In March of 2014 I traveled from Illinois to Ireland courtesy of Aer Lingus. As I followed our progress across the Canadian Maratimes and close to Greenland I thought of Bert Hassell and Parker Cranmer.
The first group of Swedish immigrants to arrive in Rockford, Illinois in 1852 had intended settling in Chicago.
The story goes their train did not stop in Chicago because of a cholera epidemic in that city.
Bert Hassell was a Rockfordian of Swedish descent who made aviation history in 1928. Along with Parker Cramer from Indiana he attempted to fly an airplane to Europe utilizing the Great Circle Route.

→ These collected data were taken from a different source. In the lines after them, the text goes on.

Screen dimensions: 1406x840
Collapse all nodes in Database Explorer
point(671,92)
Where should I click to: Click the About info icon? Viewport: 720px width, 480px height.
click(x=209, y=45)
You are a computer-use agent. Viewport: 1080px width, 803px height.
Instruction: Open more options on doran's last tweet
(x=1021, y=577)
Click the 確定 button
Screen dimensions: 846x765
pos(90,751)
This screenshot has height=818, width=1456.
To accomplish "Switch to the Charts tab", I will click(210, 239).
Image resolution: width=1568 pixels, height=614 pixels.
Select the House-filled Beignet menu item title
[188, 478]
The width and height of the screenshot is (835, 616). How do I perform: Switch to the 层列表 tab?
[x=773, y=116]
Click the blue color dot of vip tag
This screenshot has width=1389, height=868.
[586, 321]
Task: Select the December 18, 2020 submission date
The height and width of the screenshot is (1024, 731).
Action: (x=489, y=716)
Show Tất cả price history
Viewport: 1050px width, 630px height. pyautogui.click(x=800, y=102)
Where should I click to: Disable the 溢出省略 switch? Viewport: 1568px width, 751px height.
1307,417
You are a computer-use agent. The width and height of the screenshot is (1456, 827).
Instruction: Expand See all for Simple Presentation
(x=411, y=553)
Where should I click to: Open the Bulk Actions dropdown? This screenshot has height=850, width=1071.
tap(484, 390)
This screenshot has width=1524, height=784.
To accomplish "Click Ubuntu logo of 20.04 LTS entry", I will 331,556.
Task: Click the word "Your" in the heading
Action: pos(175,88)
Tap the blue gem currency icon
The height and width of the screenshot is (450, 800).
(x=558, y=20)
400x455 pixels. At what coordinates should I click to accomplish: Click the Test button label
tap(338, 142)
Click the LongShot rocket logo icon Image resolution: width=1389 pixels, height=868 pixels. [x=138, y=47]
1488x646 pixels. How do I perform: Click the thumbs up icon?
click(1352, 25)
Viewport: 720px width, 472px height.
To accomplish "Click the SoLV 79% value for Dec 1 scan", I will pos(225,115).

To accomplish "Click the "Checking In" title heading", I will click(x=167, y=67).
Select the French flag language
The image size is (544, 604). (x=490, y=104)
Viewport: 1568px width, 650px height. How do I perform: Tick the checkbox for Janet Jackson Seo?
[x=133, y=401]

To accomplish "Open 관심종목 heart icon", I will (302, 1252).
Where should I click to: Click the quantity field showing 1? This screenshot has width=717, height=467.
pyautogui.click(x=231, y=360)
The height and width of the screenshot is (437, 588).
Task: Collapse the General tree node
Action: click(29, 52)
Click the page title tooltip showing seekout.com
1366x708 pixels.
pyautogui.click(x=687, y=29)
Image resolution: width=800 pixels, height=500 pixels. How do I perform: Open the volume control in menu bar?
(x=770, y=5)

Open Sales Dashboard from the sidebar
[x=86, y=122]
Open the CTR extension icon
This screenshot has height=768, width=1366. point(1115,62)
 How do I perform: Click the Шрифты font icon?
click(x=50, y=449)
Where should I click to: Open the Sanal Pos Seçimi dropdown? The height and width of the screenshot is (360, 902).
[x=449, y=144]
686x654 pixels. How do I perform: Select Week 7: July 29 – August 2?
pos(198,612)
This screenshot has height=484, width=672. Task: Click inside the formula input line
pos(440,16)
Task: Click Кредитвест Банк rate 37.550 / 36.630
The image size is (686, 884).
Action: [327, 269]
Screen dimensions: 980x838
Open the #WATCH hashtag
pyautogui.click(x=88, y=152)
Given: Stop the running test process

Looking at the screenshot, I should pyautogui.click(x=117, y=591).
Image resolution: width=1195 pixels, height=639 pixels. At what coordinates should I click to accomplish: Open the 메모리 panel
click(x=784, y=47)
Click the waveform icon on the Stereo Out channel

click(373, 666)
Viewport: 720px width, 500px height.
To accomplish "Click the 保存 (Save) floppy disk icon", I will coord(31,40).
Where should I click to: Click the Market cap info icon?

Charles Lindberg had received acclaim for flying across the Atlantic nonstop the previous year. While his sea route provided adventure it was impractical for commercial flight carrying a payload of passengers and freight. Hassell and Cranmer wished to prove to a skeptical world the shorter northern route was the way to go.
The airplane used for the attempt was a Stinson-Detroiter Semi-Cantilever Monoplane. It was powered by a 200 horsepower Wright J-5 Whirlwind rotary engine. It had a wingspan of 45 feet 10 inches. The cabin could seat six people but the extra seating was removed to make room for extra gas tanks to raise the original fuel capacity to 700 gallons.
The flight route involved crossing Canada and continuing to Greenland where they intended to refuel at the University of Michigan Meteorological Base which was headed by Professor W.H. Hobbs. Unfortunately, they were forced to land on an icecap short of their intended destination when their fuel ran out.
Taking some basic food rations, and the mail they were carrying, the two adventurers set out on foot in the general direction of the expedition base. It took them 15 days to walk across the treacherous and inhospitable landscape. They arrived in good health and sat down to a welcome meal of soup and caribou steak. One of the men at Camp Lloyd was an airplane mechanic from Rockford named Elmer Etes. Hassell handed him a letter from his wife which was the first airmail delivery between the United States and Greenland.
A decision had to be made whether to return to the abandoned airplane with fuel or join the expedition who were about to return to the United States before the winter set in. They felt the plane may have been damaged by severe weather and may not be airworthy. After communicating with their financial backers they made the heartbreaking decision to leave The Greater Rockford and return home.
They were almost drowned when the boat carrying the expedition personnel and equipment sank after running aground. They eventually made their way to New York where Mayor Jimmy Walker welcomed them with a ticker-tape parade. (Do those New Yorkers love their parades or what?) In Washington, D.C., they met President Calvin Coolidge and President-elect Herbert Hoover. On their return to Rockford they were treated as heroes.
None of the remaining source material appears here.